▶ [Assigned task] Show all lines containing "coordinates" from the data below.

Stored entries
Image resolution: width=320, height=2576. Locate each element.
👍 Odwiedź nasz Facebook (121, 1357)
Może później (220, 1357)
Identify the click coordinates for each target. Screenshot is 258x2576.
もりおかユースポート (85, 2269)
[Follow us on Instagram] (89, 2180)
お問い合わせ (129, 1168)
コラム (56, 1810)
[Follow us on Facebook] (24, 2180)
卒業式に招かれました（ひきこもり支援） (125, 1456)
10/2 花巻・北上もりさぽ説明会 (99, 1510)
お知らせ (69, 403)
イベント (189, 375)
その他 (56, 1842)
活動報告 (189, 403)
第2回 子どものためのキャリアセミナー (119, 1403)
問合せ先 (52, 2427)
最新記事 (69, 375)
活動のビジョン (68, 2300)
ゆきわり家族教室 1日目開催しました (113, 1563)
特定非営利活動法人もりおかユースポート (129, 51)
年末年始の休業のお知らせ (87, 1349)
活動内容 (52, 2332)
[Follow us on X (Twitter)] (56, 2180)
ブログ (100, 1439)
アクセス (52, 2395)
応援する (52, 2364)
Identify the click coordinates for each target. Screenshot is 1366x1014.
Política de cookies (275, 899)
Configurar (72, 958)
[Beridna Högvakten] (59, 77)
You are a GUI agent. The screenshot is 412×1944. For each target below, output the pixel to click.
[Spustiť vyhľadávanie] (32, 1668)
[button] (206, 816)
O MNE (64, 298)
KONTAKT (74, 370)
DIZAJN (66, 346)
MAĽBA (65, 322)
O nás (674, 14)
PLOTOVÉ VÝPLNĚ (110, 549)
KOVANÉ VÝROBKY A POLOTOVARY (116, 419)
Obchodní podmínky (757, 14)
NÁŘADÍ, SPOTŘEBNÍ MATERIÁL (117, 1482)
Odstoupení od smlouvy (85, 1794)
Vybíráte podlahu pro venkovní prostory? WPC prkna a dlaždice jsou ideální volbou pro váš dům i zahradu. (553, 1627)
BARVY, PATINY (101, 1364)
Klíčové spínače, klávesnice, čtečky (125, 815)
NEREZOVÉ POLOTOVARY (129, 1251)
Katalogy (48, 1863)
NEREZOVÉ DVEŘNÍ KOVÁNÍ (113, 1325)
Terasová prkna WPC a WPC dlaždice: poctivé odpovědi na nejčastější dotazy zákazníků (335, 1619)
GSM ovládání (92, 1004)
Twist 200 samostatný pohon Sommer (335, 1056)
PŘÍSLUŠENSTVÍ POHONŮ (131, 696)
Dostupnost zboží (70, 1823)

▶ [Task result]
Identify the click coordinates for each target. Screenshot is 258x2576.
Identify the click coordinates for each target. Screenshot is 1366x1014.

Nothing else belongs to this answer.